Un casting séduisant pour un film globalement plaisant mais manquant d’originalité et de folie. Les Ocean’s au masculin nous avaient habitué à plus de rebondissements et de surprise qu’on ne retrouve pas tellement ici. Malgré tout, intrinsèquement, cela reste plus efficace et divertissant.
ce film ma deçu j ai adorer la bande annnonce mais j ai vraiment pas du tout le film manque d originalite humour tres bof pas d action c est vraiment nul
franchement : très bien! bien dans la veine des précédents Oceans. l équipe feminine assure, et le casse est traité un peu différemment des autres (à tirroires cette fois). perso j attends le prochain !
ce n est dit a bon ni un mauvais film divertissant a voir une fois de bon acteur ca ma couter que 4 euros car vu pendant la fete du cinema cest le juste prix pour voir ce genre de film
Difficile de se renouveler après les 3 premiers opus qui étaient une réussite.
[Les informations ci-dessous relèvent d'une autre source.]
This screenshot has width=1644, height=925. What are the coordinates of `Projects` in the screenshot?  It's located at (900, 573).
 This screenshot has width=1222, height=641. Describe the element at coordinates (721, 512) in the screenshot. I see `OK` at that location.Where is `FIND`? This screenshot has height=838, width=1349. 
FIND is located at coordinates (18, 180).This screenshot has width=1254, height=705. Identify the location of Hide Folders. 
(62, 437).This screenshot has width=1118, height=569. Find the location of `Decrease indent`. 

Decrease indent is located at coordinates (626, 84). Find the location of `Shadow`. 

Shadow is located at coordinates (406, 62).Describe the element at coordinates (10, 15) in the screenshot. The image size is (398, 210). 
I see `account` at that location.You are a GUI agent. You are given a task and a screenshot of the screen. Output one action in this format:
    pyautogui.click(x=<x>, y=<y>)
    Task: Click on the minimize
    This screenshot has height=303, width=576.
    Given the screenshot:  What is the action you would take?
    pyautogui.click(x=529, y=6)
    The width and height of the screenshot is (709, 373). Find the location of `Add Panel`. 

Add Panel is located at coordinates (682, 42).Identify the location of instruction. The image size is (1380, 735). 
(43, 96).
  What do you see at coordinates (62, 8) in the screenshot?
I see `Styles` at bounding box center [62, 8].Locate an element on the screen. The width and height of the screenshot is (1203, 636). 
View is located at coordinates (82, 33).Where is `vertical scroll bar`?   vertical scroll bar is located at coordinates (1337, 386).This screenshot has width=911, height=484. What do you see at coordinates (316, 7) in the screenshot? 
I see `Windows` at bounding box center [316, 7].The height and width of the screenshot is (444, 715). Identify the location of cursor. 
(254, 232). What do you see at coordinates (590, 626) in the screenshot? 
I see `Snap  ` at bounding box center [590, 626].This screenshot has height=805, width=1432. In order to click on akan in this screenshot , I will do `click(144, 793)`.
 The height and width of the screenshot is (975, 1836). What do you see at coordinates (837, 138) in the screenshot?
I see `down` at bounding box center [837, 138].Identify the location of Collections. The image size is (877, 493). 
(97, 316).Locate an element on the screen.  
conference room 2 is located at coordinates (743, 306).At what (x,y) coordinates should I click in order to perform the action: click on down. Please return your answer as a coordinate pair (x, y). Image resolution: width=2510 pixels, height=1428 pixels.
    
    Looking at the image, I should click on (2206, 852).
Alors on change l'équipe pour une team exclusivement féminine. Je me suis régalé de retrouver toutes ces actrices que j'adore, mais le film manque un peu de rythme et d'humour à mon sens.
Pas du tout intéressant, un peu divertissant mais rien d'extraordinaire dans le fond Avec des actrices presque convaincantes, l'histoire et l'enquête ne m'a pas convaincu.
Un film basique simple, sans suspens et qui est valoriser par la musique et sa com en vers la représentation des femmes un fil continue sans aucune vague.
16 ans après Ocean’s eleven (sortie en février 2002), on reprend la même formule mais avec des femmes, histoire de relancer la saga, toujours plus simple que de faire des nouvelles choses ! Bon, sur le papier, s’ils ont été convaincus, devant l’écran, on l’est un peu moins. Le film fonctionne parfaitement, le joli casting remplit son office, le scénario réserve ses petites surprises, rien à dire, la qualité est au rendez-vous. Pourtant, on s’est un peu ennuyé : En fait, il y a 16 ans, cette formule était actuelle, innovante et originale. Sans dire que ce genre de film a mal vieilli, il doit se renouveler, et ce n’est pas le cas ici. Ils ont repris la même recette, avec les mêmes ingrédients, sans prise de risque, la réalisation est classique, les retournements sont standards dans le genre, on a comme une impression générale de déjà-vu. Rien de bien méchant donc, le film est loin d’être mauvais, mais pas assez singulier pour marquer les mémoires.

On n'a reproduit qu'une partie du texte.